Alignments

Some GFA1 (L/C overlap, P overlaps) and GFA2 (E/F alignment) fields contain alignments or lists of alignments. The alignment can be left unspecified and a placeholder symbol * used instead. In GFA1 the alignments can be given as CIGAR strings, in GFA2 also as Dazzler traces.

Gfapy uses three different classes for representing the content of alignment fields: CIGAR, Trace and AlignmentPlaceholder.

Creating an alignment

An alignment instance is usually created from its GFA string representation or from a list by using the gfapy.Alignment() constructor.

>>> from gfapy import Alignment
>>> Alignment("*")
gfapy.AlignmentPlaceholder()
>>> Alignment("10,10,10")
gfapy.Trace([10,10,10])
>>> Alignment([10,10,10])
gfapy.Trace([10,10,10])
>>> Alignment("30M2I")
gfapy.CIGAR([gfapy.CIGAR.Operation(30,'M'), gfapy.CIGAR.Operation(2,'I')])

If the argument is an alignment object it will be returned, so that is always safe to call the method on a variable which can contain a string or an alignment instance:

>>> Alignment(Alignment("*"))
gfapy.AlignmentPlaceholder()
>>> Alignment(Alignment("10,10"))
gfapy.Trace([10,10])

Recognizing undefined alignments

The gfapy.is_placeholder() method allows to test if an alignment field contains an undefined value (placeholder) instead of a defined value (CIGAR string, trace). The method accepts as argument either an alignment object or a string or list representation.

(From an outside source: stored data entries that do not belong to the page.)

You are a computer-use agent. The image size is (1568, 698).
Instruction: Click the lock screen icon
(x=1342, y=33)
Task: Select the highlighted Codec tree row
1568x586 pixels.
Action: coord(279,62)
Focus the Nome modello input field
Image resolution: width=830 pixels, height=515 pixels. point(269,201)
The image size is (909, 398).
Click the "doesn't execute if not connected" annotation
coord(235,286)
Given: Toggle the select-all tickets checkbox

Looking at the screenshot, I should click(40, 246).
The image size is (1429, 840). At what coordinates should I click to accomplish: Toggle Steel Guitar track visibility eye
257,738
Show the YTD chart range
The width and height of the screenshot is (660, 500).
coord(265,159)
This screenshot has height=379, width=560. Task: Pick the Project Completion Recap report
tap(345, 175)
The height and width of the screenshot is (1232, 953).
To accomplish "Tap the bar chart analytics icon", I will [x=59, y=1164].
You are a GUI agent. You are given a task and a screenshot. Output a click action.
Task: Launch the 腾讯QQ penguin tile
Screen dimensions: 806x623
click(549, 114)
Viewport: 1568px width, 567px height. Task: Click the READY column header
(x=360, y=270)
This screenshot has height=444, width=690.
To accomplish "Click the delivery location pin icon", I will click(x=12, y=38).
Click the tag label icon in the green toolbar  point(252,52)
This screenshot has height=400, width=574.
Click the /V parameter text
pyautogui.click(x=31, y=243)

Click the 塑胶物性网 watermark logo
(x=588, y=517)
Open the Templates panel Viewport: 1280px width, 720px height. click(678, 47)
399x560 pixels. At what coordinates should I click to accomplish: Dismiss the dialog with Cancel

>>> from gfapy import is_placeholder, Alignment
>>> is_placeholder(Alignment("30M"))
False
>>> is_placeholder(Alignment("10,10"))
False
>>> is_placeholder(Alignment("*"))
True
>>> is_placeholder("*")
True
>>> is_placeholder("30M")
False
>>> is_placeholder("10,10")
False
>>> is_placeholder([])
True
>>> is_placeholder([10,10])
False

Note that, as a placeholder is False in boolean context, just a if not aligment will also work, if alignment is an alignment object. But this of course, does not work, if it is a string representation. Therefore it is better to use the gfapy.is_placeholder() method, which works in both cases.

>>> if not Alignment("*"): print('no alignment')
no alignment
>>> if is_placeholder(Alignment("*")): print('no alignment')
no alignment
>>> if "*": print('not a placeholder...?')
not a placeholder...?
>>> if is_placeholder("*"): print('really? it is a placeholder!')
really? it is a placeholder!

Reading and editing CIGARs

CIGARs are represented by specialized lists, instances of the class CIGAR, whose elements are CIGAR operations CIGAR operations are represented by instance of the class Operation, and provide the properties length (length of the operation, an integer) and code (one-letter string which specifies the type of operation). Note that not all operations allowed in SAM files (for which CIGAR strings were first defined) are also meaningful in GFA and thus GFA2 only allows the operations M, I, D and P.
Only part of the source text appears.